WHAT IS NEEDED: Copy the following records word for word, with nothing changed.

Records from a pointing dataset
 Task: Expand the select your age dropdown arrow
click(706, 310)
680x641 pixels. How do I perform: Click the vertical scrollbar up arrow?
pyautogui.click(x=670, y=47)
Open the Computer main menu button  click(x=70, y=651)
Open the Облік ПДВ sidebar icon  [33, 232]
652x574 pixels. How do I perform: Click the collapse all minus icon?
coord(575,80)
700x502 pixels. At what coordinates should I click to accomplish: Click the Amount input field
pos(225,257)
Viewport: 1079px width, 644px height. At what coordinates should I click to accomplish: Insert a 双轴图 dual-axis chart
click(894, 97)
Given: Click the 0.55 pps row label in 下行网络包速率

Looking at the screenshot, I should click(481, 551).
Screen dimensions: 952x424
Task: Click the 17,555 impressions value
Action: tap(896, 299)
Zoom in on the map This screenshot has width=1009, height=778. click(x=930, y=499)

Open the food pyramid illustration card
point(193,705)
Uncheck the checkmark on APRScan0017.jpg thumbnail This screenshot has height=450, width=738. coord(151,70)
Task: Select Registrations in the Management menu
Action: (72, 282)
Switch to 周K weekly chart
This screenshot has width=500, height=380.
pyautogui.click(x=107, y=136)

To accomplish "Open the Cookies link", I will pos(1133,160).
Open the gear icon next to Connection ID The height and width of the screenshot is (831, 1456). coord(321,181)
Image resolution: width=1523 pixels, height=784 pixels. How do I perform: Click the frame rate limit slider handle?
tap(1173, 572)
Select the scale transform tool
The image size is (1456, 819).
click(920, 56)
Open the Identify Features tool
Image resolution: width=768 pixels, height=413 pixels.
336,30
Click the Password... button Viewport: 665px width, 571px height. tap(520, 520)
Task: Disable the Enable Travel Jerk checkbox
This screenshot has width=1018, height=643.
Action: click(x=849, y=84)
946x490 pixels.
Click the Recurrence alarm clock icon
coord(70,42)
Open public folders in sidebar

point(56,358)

FULL SOLUTION:
 Task: Expand the select your age dropdown arrow
click(706, 310)
680x641 pixels. How do I perform: Click the vertical scrollbar up arrow?
pyautogui.click(x=670, y=47)
Open the Computer main menu button  click(x=70, y=651)
Open the Облік ПДВ sidebar icon  [33, 232]
652x574 pixels. How do I perform: Click the collapse all minus icon?
coord(575,80)
700x502 pixels. At what coordinates should I click to accomplish: Click the Amount input field
pos(225,257)
Viewport: 1079px width, 644px height. At what coordinates should I click to accomplish: Insert a 双轴图 dual-axis chart
click(894, 97)
Given: Click the 0.55 pps row label in 下行网络包速率

Looking at the screenshot, I should click(481, 551).
Screen dimensions: 952x424
Task: Click the 17,555 impressions value
Action: tap(896, 299)
Zoom in on the map This screenshot has width=1009, height=778. click(x=930, y=499)

Open the food pyramid illustration card
point(193,705)
Uncheck the checkmark on APRScan0017.jpg thumbnail This screenshot has height=450, width=738. coord(151,70)
Task: Select Registrations in the Management menu
Action: (72, 282)
Switch to 周K weekly chart
This screenshot has width=500, height=380.
pyautogui.click(x=107, y=136)

To accomplish "Open the Cookies link", I will pos(1133,160).
Open the gear icon next to Connection ID The height and width of the screenshot is (831, 1456). coord(321,181)
Image resolution: width=1523 pixels, height=784 pixels. How do I perform: Click the frame rate limit slider handle?
tap(1173, 572)
Select the scale transform tool
The image size is (1456, 819).
click(920, 56)
Open the Identify Features tool
Image resolution: width=768 pixels, height=413 pixels.
336,30
Click the Password... button Viewport: 665px width, 571px height. tap(520, 520)
Task: Disable the Enable Travel Jerk checkbox
This screenshot has width=1018, height=643.
Action: click(x=849, y=84)
946x490 pixels.
Click the Recurrence alarm clock icon
coord(70,42)
Open public folders in sidebar

point(56,358)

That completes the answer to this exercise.